EBSCO users span the globe, and we understand that not only are languages different, but so are the ways in which folks identify and interact with data. Each user has their own mental model comprised of their experiences, their culture, their language, and their needs. 

This is why supporting equitable search has been a priority for EBSCO for decades, starting with the mapping of publisher subject headings across databases to ensure no matter which publisher subject vocabulary a user was familiar with, they could still retrieve content, even if the subject tags were not a synonymous match. This mapping is called the Unified Subject Index, or USI. 

EBSCO took this a step farther and added all National Library Subject Authorities and the most authoritative government and linked data vocabularies to the USI, which created one of the largest multilingual mappings of scholarly vocabularies in the world, covering more than 280 languages and dialects. Even better, that same year we gathered billions of natural language terms to map to their controlled term equivalencies within the USI, and conducted bidirectional card sorting exercises to gather additional terminology from survey participants to map into the USI. Many of these vocabularies are updated and mapped in as linked data, and everything is stored as a knowledge graph for easier graph traversal (faster query time).

But, why so much mapping? Doesn’t a search engine automatically expand a query into synonyms, and now can’t AI just do all this itself? 

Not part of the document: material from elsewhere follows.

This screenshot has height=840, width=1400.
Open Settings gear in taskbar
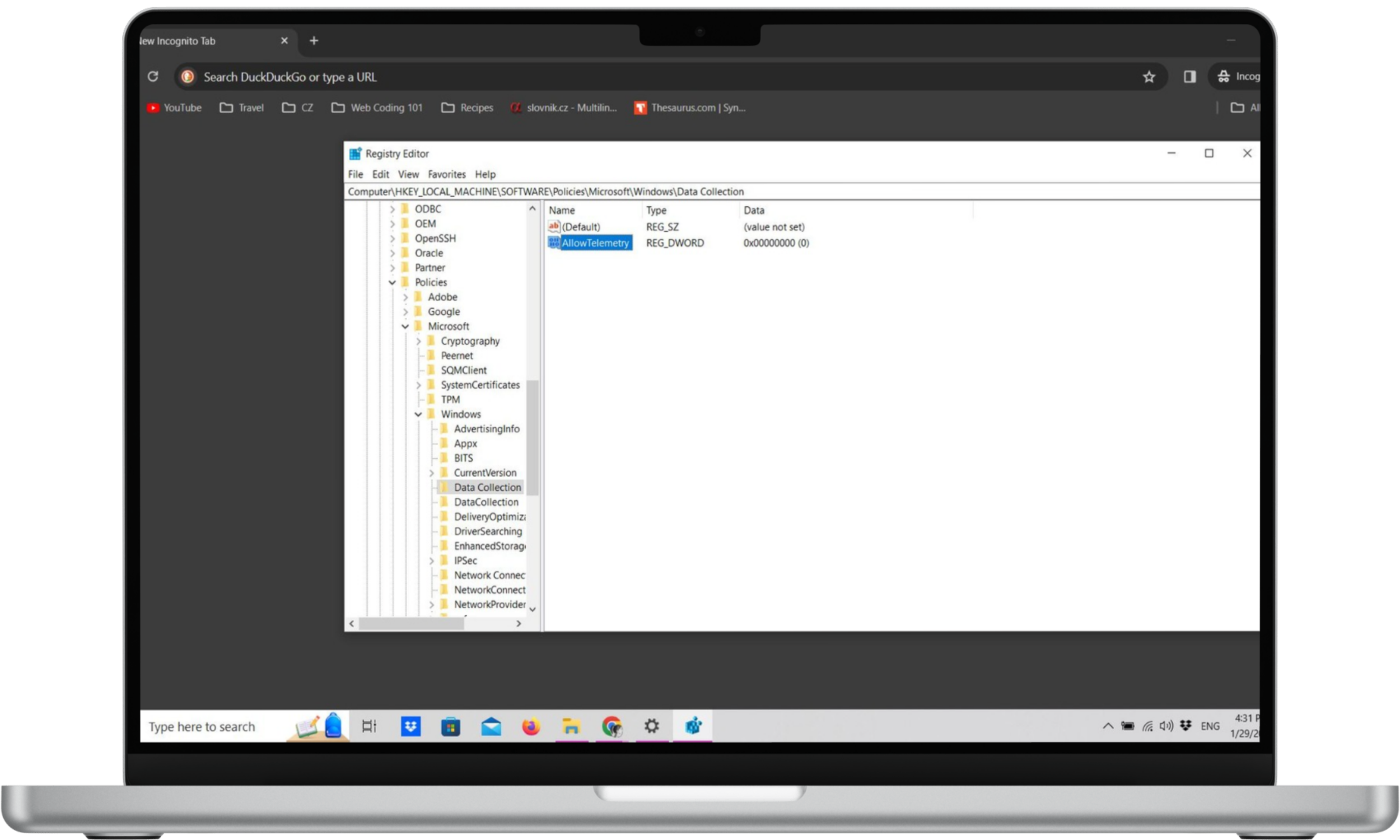[651, 726]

Well, no, not exactly. Commercial search engines and AI both derive synonyms from common dictionaries, either from the commercial search engine itself, or the general intelligence found on the open web in the case of AI. Neither of which are likely to be equitable, with much of the open web favoring certain languages and certain perspectives, the lack of scholarly vocabularies in formats the commercial search engines and AI can easily ingest and understand, not to mention slurs found in both. AI cannot make the distinction between user warrant, literary warrant (the most common in library science during cataloging and indexing), and scientific warrant. 

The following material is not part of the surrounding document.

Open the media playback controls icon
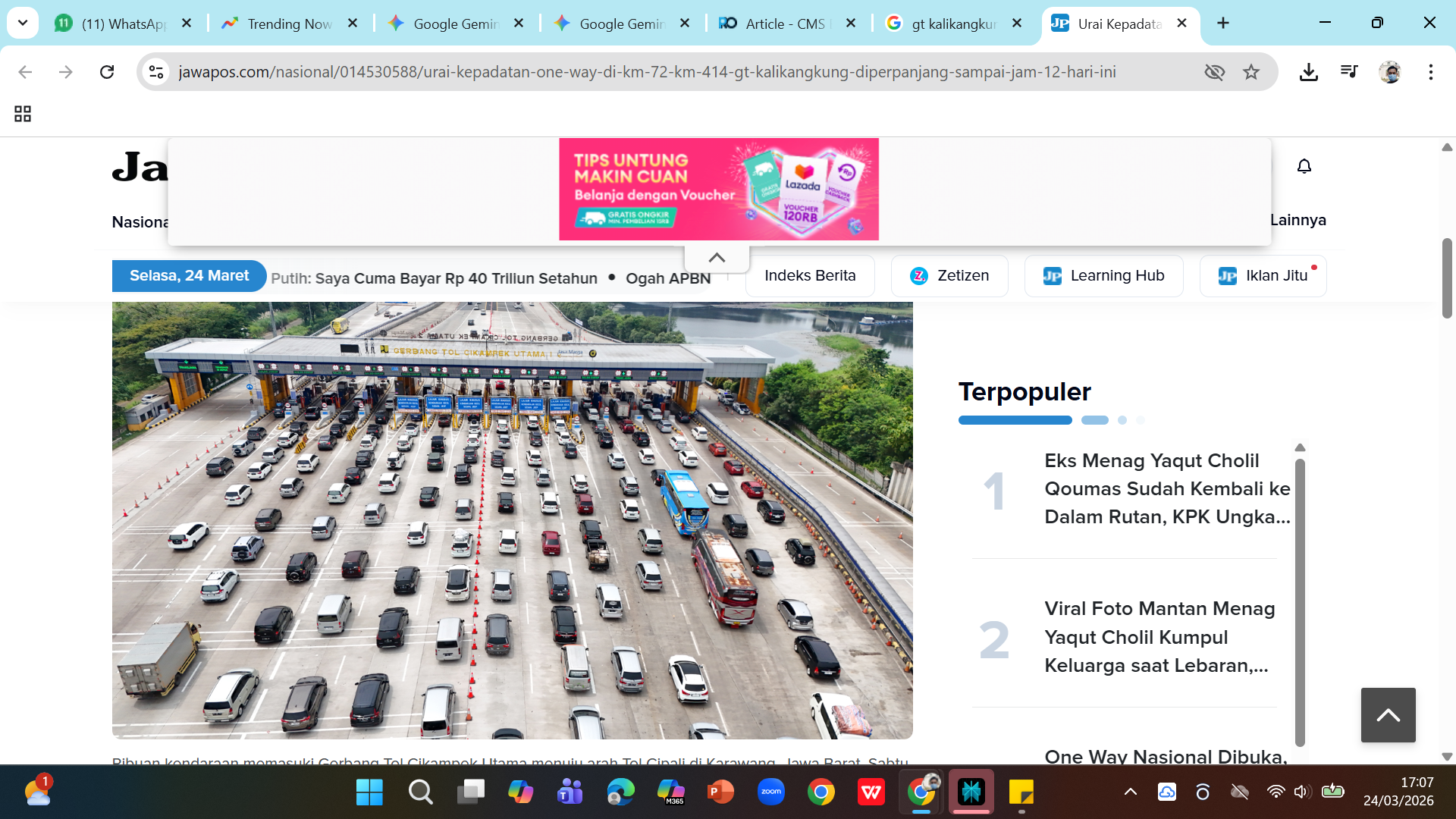 click(1349, 72)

The USI mapping purposely covers all three. User warrant is covered by our users' natural language terminology, literary warrant is covered by the publication subject authorities, and scientific warrant (that of the terminology used by the researcher) is covered by the terminology found in the full text during search retrieval. This is why that even with AI being used in the new EBSCO Discovery Service (EDS) and EBSCOhost (eHost) search parsing, the underlying search logic that includes the USI is imperative to use, and makes our AI search mode more equitable than what would be possible with AI alone.

In addition to the USI, EBSCO also is using AI in search to help “decode” the search experience for those new to academic search. Complex advanced queries are still the standard for advanced research, but many struggle to find a foothold if they are unfamiliar with research and their library resources. The new Natural Language Search mode in EDS and eHost helps break down the barriers to entry by helping parse the query into more meaningful noun-phrase chunks that helps the EBSCO proprietary search engine retrieve not only relevant results, but contextually specific results as well, honoring the users intended query. This helps users who may not know how to formulate a complex query to still retrieve results that will help them along their research journey. This helps level the field and allows more folks to get going on their research, without specialized knowledge, making for a more equitable search experience.

Adding to this, EBSCO also has a widely diverse set of content ranging across experience levels, methodologies, languages, domains of study, and cultural and microcultural epistemologies from the widest collection of journal titles. By grounding our AI features off of this diverse set of content (grounding is not AI training), EBSCO continues to support our dedication to an equitable research experience.